Questo si evidenzia nella nota sottoscritta dai rappresentanti sindacali:
- “Apprendiamo con sorpresa, da segnalazioni pervenute da parte di lavoratori, della presunta presenza di soggetti esterni-verosimilmente detective privati- incaricati di effettuare attività di controllo nei confronti di alcuni dipendenti, anche al di fuori dell’ambito strettamente lavorativo. Tale circostanza, laddove confermata, solleverebbe evidenti perplessità in merito alla liceità, proporzionalità e trasparenza di simili iniziative, soprattutto in relazione alla tutela della dignità e della riservatezza dei lavoratori”;
- “A tal proposito, si richiedono con urgenza i seguenti chiarimenti: 1. Qual è la reale necessità che ha spinto l’Azienda a ricorrere a soggetti esterni per attività di controllo, anziché a strutture o personale interno, eventualmente già formato e incaricato di simili compiti? 2. Con quale mandato agiscono tali soggetti?
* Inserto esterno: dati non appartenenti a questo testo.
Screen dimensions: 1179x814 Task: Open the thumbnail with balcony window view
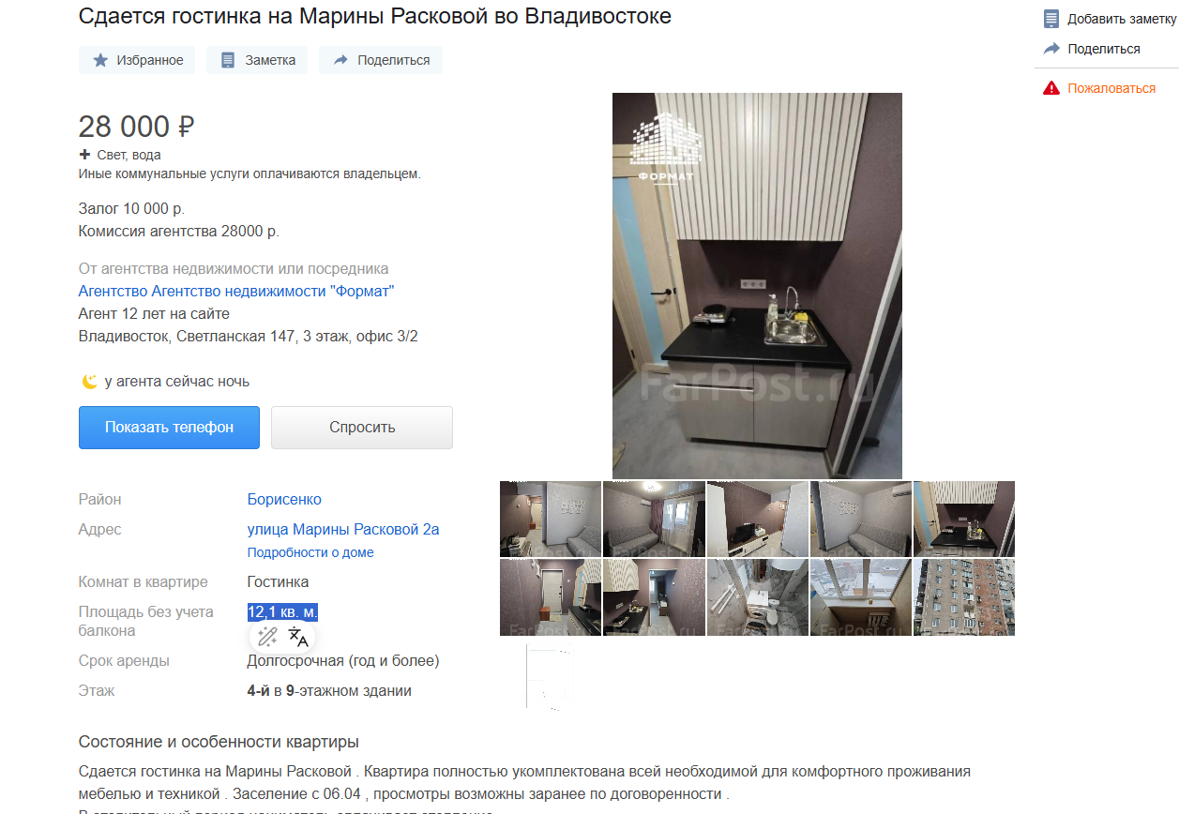point(861,597)
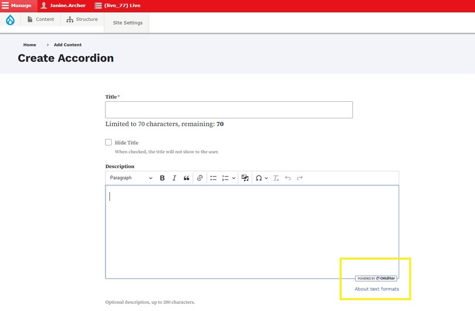Expand the numbered list style arrow

pyautogui.click(x=234, y=178)
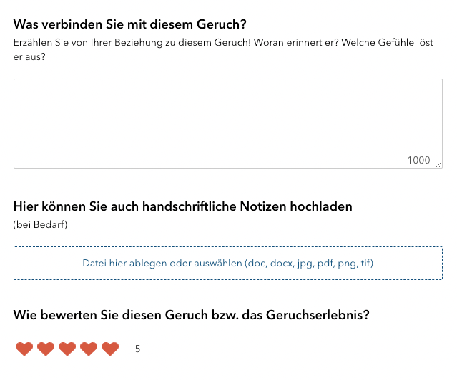Focus the smell description text area
Screen dimensions: 457x380
coord(227,123)
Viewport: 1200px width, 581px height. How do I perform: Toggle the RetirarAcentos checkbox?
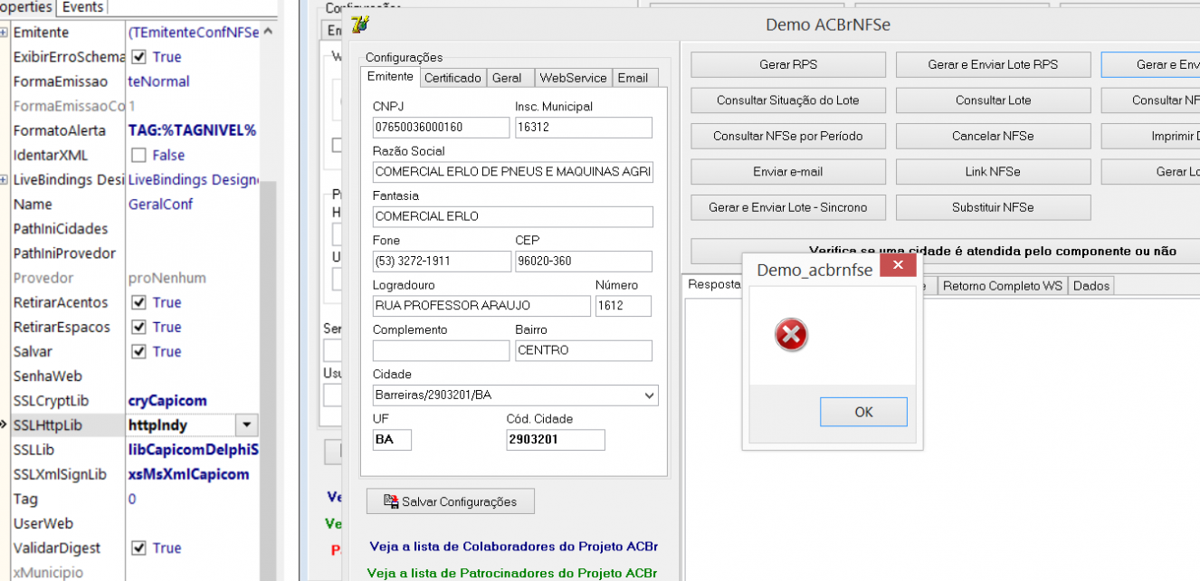[x=138, y=302]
Su disposizione di quale organo aziendale e con quale documentazione autorizzativa? 3. Quali sono i limiti di tali attività, in particolare rispetto al rispetto della vita privata e della libertà personale dei dipendenti? 4. È stata coinvolta la Rappresentanza Sindacale Unitaria o sono stati forniti preventivi aggiornamenti agli Organismi di Rappresentanza dei lavoratori in merito a tali iniziative?”;
- “In attesa di un riscontro formale e tempestivo, si auspica che l’Azienda voglia fornire le dovute rassicurazioni e chiarimenti, nel pieno rispetto dei principi di correttezza, trasparenza, proporzionalità e legalità, che devono improntare ogni azione datoriale, specie laddove incida direttamente sulla sfera personale dei dipendenti”.